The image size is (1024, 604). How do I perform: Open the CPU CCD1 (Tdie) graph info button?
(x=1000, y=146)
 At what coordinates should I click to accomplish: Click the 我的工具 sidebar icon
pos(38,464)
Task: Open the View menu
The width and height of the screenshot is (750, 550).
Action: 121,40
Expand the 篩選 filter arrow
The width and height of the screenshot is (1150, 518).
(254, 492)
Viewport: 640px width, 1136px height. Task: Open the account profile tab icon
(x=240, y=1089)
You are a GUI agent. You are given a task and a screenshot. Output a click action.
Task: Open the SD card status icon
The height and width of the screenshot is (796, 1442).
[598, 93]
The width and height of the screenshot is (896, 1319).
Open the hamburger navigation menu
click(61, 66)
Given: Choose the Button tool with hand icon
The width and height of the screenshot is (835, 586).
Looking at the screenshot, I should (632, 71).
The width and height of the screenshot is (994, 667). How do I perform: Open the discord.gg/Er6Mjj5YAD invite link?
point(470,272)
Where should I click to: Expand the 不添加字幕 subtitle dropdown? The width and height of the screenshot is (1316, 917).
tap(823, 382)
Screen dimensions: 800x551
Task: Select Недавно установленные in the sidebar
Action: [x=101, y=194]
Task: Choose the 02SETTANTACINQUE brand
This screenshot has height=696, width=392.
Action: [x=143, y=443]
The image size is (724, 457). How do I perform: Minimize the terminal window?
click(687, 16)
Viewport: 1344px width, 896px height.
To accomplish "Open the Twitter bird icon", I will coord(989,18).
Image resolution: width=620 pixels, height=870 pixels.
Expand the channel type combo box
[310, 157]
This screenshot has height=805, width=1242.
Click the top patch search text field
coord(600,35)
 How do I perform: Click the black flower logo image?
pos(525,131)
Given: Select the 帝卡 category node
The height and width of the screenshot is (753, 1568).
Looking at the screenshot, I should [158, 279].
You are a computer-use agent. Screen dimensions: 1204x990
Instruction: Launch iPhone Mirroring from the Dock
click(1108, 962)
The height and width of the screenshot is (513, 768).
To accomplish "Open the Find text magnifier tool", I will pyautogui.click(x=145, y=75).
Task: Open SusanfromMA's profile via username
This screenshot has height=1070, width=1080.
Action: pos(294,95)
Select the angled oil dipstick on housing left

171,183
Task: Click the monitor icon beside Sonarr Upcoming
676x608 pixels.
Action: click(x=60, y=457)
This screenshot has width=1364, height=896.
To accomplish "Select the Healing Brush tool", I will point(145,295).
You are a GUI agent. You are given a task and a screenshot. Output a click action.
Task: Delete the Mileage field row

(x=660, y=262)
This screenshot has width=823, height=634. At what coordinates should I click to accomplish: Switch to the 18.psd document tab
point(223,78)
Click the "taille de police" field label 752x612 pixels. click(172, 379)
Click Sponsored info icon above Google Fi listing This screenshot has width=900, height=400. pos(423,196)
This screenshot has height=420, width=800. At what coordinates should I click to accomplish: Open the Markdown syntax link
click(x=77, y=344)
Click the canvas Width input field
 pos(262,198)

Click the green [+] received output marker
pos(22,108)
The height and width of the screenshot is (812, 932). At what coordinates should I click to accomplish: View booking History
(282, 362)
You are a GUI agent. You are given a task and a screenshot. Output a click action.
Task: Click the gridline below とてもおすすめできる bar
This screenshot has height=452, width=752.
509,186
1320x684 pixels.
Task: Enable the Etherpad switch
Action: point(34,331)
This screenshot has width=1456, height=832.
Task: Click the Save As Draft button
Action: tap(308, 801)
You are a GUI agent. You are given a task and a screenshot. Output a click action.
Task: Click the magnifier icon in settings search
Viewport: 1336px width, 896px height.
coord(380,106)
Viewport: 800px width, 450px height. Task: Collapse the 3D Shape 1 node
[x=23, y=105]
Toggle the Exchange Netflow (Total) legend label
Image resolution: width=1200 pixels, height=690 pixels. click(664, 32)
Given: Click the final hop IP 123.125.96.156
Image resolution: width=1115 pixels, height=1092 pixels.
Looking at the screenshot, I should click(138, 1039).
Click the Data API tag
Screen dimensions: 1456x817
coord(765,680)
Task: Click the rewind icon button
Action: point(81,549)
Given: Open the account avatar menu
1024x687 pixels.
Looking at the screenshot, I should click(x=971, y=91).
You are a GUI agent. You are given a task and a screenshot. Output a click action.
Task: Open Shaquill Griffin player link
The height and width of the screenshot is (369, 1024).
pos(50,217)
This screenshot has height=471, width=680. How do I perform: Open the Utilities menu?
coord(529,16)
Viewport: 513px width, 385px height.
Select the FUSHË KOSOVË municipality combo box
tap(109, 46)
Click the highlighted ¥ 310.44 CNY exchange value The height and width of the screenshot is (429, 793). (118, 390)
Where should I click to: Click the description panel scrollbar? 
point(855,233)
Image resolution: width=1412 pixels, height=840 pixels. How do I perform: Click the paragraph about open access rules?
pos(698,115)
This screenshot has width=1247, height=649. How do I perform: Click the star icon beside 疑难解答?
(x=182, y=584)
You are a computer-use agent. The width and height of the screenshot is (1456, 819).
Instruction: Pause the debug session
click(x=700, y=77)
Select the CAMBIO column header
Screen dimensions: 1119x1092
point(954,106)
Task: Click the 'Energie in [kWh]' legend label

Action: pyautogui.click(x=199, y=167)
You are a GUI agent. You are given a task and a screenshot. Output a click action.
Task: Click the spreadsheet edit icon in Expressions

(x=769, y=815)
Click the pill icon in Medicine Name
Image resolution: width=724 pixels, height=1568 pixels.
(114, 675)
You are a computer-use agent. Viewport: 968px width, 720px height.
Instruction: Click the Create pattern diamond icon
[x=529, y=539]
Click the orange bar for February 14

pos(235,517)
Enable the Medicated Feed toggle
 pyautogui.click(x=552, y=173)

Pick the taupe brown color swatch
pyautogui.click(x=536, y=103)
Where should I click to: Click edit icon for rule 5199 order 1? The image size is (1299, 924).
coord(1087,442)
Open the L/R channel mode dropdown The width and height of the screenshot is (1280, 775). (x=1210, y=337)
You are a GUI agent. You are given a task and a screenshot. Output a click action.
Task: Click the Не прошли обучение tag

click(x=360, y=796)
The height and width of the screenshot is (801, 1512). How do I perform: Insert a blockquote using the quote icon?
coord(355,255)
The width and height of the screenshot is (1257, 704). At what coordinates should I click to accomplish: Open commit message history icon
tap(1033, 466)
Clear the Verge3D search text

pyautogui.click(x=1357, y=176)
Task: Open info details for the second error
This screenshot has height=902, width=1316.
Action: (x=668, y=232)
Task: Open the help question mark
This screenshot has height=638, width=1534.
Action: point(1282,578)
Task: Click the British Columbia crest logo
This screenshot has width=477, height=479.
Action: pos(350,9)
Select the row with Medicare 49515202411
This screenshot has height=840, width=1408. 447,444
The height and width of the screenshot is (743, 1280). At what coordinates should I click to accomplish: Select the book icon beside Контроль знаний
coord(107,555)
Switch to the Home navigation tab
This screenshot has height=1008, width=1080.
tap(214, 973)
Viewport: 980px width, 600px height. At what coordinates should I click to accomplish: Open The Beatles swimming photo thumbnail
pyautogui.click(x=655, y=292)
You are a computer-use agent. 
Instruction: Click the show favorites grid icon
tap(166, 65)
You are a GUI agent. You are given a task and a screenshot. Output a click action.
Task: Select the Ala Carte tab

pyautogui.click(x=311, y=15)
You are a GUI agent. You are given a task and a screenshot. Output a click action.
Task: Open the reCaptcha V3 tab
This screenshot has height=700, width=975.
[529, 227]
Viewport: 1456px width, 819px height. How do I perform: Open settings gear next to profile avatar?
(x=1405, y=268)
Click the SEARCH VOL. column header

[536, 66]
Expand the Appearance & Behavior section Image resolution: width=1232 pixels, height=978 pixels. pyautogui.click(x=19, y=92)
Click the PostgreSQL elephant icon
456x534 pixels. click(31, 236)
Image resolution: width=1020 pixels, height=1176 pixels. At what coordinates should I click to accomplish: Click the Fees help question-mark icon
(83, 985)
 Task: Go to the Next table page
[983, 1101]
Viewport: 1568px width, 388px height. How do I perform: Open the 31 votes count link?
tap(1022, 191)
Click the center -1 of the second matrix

====================

▶ [Prompt] Rewrite the entries starting at the line that contains "Where should I click to: Expand" and ending after the line that contains "click(1108, 962)", changing "terminal" to "browser" and leaving everything else as it is.

▶ [Task answer]
Where should I click to: Expand the 不添加字幕 subtitle dropdown? The width and height of the screenshot is (1316, 917).
tap(823, 382)
Screen dimensions: 800x551
Task: Select Недавно установленные in the sidebar
Action: [x=101, y=194]
Task: Choose the 02SETTANTACINQUE brand
This screenshot has height=696, width=392.
Action: [x=143, y=443]
The image size is (724, 457). How do I perform: Minimize the browser window?
click(687, 16)
Viewport: 1344px width, 896px height.
To accomplish "Open the Twitter bird icon", I will coord(989,18).
Image resolution: width=620 pixels, height=870 pixels.
Expand the channel type combo box
[310, 157]
This screenshot has height=805, width=1242.
Click the top patch search text field
coord(600,35)
 How do I perform: Click the black flower logo image?
pos(525,131)
Given: Select the 帝卡 category node
The height and width of the screenshot is (753, 1568).
Looking at the screenshot, I should [158, 279].
You are a computer-use agent. Screen dimensions: 1204x990
Instruction: Launch iPhone Mirroring from the Dock
click(1108, 962)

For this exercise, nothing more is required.